一般的にはそうだろう。われわれは例えるなら、一生懸命ハンコを彫って、1回押してまた別のハンコを彫るのを繰り返しているようなもの。店の定型はなく、地域や施設に合わせて空間もメニューも変える。非効率で、金融畑の人からは高コストだと言われる。

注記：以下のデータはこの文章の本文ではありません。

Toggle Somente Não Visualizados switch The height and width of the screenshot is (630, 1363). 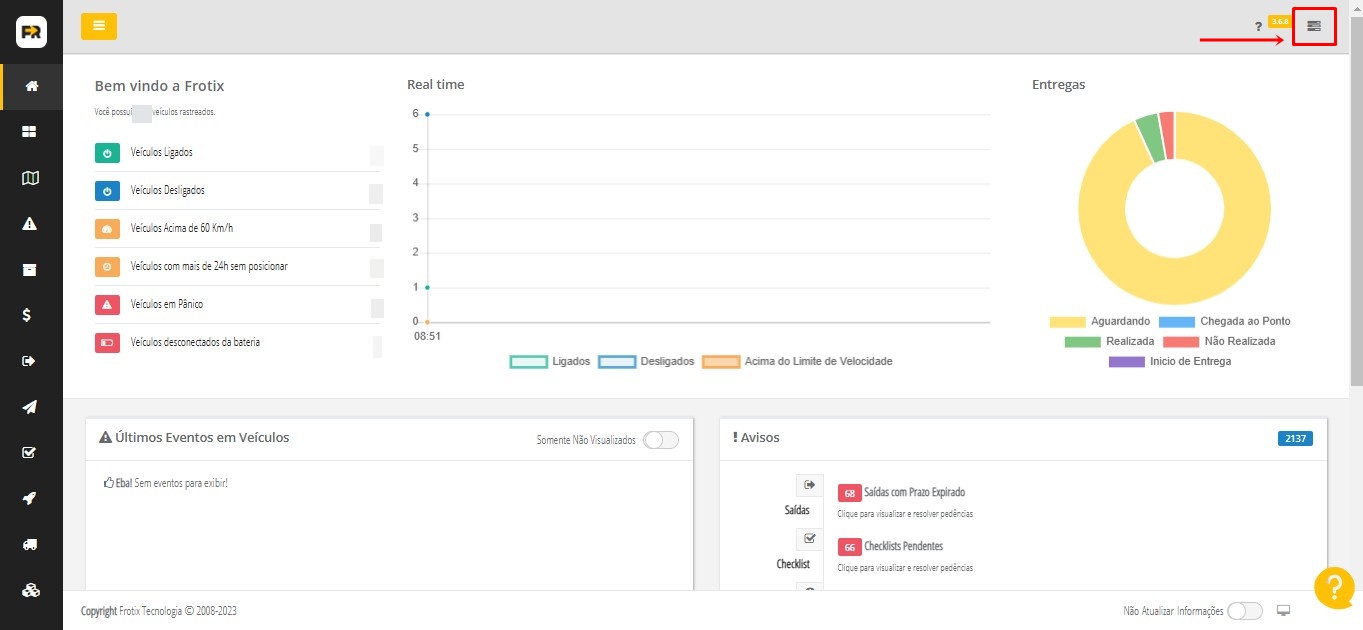660,440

だが、お客さんは必ずしも効率を求めてはいない。今の時代は誰もが仕事や家庭で合理的であることを迫られている。そんな中で、効率を追求しない空間に価値を感じてもらえる。おいしいコーヒーを飲んでもらうのはもちろんだが、提供しているのはその場所。私は「コーヒー代は入場料」と言ってきた。
―どの店も社長がデザインを決めるのか。
そうだ。社員からも広くアイデアを募るが、まだ採用には至っていない。デザインは長くコーヒー業界が重視してこなかった要素で、われわれが強みを発揮できる部分。私以外にも考えさせ、人材を育てたい。

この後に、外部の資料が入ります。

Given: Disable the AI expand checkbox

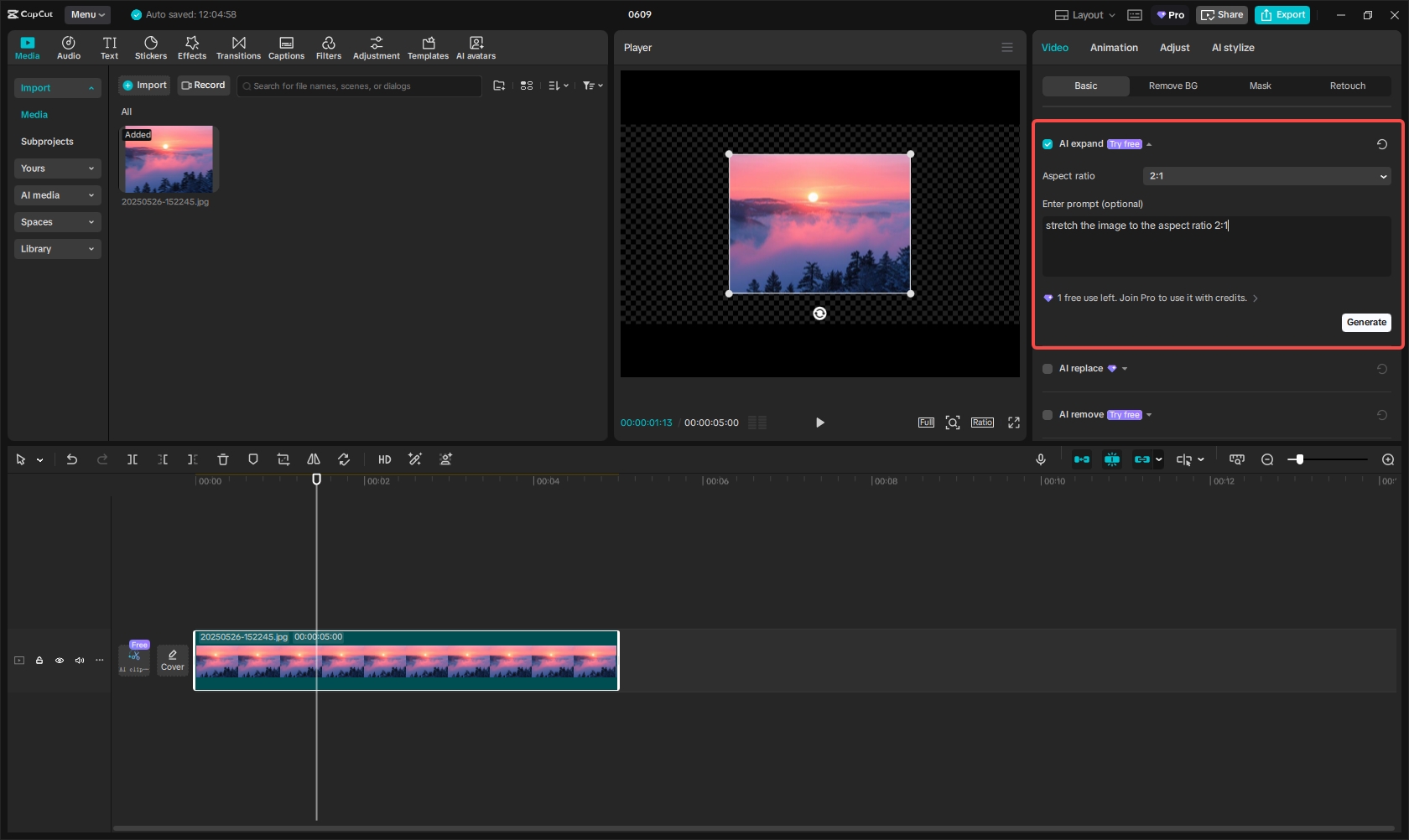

―豆は深いりが特徴。レギュラーコーヒーとして通販のほか全国のスーパーでも売っている。
もともと道内スーパーで扱い始めたところ驚くほど売れていた。そのうちに味の素AGFから提案を受け、2019年秋からAGFの関東工場で焙煎して全国に出すようになった。これがすごく伸びていて、モリヒコの知名度、ブランド価値を上げている。開始がコロナ禍直前だったのも、結果としてその後の店舗の売り上げ減を補ってくれた。
―コロナの影響は。
一時は非常に厳しかった。フランチャイズ(FC)店の一部が閉店し、15店あった店舗網が3店減った。年商は前年比3割減。ただ、半減以下も珍しくない飲食業界内では影響が小さい方と言える。決算期は毎年6月で、今期はコロナ前に戻る勢いで推移している。
―出店要請やFC加盟希望が多いと聞く。諾否はどう判断するのか。
誤解されないように言うとFCは積極的に募集しているのではなく、案件次第でその選択肢もあるということ。最重要なのは、その企業の代表者がコーヒーの事業に思い入れを持っているかどうかだ。担当者任せにしている代表からの話は全て断ってきた。
―商圏人口や競合状況など、マーケティング的な判断もあるのでは。
それは違う。出店を商圏人口で判断したことは一度もない。われわれの場合、価格帯やコンセプトで競合する他社も見当たらない。マーケティングは過去の事例から価格やメニュー、サービスの在り方を決めるものだが、われわれは未来をつくろうとしている。今までなかった市場ができれば、誰とも戦わずに済む。
―次の新店は。
本州進出を考えている。まだ決めていないが、一つの候補は福岡だ。豆は札幌から供給できる。オセロ風に言えば北と南に石を置き、それから中間を取っていくイメージだ。豆の販売などを通して道外でも知られるようになった。大きなマーケットに挑戦する素地はできている。